» **WHAT IS NEEDED**
After finding the line with "Image resolution: width=380" in the entries below, retype exactly each line from there through the line with "Screen dimensions: 603x575", including that final line.

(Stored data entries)
***

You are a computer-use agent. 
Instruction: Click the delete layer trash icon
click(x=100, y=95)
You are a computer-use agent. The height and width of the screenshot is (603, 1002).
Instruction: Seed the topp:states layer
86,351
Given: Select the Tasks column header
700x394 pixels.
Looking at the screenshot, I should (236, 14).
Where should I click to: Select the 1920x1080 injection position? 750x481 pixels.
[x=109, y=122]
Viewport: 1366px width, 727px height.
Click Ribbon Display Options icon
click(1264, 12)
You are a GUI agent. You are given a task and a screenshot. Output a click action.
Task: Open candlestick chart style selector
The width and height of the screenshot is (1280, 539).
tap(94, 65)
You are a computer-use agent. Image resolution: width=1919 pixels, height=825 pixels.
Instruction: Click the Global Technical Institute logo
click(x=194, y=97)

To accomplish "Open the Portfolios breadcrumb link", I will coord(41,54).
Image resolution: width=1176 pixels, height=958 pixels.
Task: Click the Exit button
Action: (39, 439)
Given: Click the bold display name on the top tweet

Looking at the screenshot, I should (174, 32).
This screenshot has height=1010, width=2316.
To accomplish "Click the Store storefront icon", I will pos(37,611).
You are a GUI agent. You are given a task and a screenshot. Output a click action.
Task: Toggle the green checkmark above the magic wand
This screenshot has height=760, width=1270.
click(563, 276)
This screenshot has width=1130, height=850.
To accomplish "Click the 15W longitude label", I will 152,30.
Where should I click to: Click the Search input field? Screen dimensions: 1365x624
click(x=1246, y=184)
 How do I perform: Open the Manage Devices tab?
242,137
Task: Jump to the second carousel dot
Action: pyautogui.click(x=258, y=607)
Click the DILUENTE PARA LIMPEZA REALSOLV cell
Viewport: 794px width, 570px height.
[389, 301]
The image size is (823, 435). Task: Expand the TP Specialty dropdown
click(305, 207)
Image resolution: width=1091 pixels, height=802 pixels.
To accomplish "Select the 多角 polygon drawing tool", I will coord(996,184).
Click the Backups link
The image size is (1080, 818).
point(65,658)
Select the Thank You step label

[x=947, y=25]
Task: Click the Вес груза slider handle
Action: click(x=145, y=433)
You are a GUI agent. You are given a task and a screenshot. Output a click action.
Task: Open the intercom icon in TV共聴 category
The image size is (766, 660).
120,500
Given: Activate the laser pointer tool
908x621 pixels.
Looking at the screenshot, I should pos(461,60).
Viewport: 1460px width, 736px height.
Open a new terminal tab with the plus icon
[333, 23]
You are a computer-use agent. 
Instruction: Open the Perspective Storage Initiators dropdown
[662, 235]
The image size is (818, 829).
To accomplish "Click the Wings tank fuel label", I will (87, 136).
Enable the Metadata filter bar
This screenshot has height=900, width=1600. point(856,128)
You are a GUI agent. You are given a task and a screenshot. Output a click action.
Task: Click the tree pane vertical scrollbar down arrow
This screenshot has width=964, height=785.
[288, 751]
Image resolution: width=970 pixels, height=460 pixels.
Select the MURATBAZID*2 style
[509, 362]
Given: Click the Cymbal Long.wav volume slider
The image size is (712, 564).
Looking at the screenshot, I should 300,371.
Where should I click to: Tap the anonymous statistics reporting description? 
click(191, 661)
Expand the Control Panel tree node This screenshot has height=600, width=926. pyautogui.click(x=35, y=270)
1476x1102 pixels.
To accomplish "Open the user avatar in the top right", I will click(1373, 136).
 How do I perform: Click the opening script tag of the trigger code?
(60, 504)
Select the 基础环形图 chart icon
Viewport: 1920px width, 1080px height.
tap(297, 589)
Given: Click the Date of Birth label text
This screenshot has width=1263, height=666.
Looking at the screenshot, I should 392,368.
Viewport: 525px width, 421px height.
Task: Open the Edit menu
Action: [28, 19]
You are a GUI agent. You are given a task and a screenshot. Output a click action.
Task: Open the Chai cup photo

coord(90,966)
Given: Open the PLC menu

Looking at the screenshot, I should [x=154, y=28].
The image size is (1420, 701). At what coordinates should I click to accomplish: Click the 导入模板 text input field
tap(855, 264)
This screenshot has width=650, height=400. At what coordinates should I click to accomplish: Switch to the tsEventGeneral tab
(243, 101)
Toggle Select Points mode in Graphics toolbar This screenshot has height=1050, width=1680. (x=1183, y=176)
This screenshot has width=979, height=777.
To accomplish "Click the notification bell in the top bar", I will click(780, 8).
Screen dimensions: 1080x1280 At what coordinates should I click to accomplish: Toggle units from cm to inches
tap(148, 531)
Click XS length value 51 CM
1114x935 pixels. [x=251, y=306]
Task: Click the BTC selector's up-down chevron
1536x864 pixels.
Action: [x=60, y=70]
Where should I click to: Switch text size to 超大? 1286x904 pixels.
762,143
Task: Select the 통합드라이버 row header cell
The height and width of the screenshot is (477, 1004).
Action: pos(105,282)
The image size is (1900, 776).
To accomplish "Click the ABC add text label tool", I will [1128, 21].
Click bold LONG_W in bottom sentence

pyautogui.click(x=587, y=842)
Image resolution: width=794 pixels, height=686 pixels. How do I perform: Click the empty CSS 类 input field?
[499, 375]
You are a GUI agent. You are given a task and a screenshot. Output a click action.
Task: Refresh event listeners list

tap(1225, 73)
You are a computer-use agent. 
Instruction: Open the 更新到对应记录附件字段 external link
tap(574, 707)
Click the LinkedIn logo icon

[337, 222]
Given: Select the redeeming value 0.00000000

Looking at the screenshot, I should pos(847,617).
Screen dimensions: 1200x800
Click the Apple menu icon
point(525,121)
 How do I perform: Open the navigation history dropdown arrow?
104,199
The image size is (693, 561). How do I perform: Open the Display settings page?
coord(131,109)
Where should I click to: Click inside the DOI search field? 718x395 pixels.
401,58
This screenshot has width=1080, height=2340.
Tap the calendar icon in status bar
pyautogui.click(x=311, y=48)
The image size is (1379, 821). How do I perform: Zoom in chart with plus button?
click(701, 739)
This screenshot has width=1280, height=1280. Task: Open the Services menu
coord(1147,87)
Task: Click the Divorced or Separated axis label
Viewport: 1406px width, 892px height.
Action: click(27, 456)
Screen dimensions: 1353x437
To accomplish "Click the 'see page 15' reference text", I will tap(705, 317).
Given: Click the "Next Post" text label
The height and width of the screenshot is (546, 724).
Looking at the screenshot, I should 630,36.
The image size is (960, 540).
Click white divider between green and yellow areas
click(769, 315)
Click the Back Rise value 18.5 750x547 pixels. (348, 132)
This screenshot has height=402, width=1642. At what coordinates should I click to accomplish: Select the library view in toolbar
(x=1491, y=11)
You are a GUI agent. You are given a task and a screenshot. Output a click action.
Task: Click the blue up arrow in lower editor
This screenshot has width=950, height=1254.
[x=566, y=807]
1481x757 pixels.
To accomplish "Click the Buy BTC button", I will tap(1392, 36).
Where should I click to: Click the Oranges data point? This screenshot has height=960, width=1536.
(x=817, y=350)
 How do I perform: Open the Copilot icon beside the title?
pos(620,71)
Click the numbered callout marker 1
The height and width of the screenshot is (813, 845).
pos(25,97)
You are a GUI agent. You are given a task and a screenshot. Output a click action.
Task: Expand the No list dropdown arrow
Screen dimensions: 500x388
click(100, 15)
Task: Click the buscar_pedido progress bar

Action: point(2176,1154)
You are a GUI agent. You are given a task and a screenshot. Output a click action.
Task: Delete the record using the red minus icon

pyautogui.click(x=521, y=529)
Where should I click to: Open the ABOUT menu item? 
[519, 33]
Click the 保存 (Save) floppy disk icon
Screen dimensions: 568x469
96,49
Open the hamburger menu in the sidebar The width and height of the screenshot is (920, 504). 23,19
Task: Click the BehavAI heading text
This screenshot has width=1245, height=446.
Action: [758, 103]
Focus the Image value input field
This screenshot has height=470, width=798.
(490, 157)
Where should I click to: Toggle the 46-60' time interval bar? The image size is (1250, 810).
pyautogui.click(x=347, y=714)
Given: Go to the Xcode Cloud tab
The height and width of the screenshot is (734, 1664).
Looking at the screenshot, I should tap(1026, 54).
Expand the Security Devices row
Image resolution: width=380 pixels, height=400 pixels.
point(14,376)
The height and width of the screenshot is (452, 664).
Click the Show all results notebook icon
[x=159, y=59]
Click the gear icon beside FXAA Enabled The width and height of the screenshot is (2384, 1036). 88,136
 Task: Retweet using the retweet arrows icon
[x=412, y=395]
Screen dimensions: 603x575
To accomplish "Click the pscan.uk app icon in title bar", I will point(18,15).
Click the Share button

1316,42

***

» **EXERCISE OUTPUT**
Image resolution: width=380 pixels, height=400 pixels.
point(14,376)
The height and width of the screenshot is (452, 664).
Click the Show all results notebook icon
[x=159, y=59]
Click the gear icon beside FXAA Enabled The width and height of the screenshot is (2384, 1036). 88,136
 Task: Retweet using the retweet arrows icon
[x=412, y=395]
Screen dimensions: 603x575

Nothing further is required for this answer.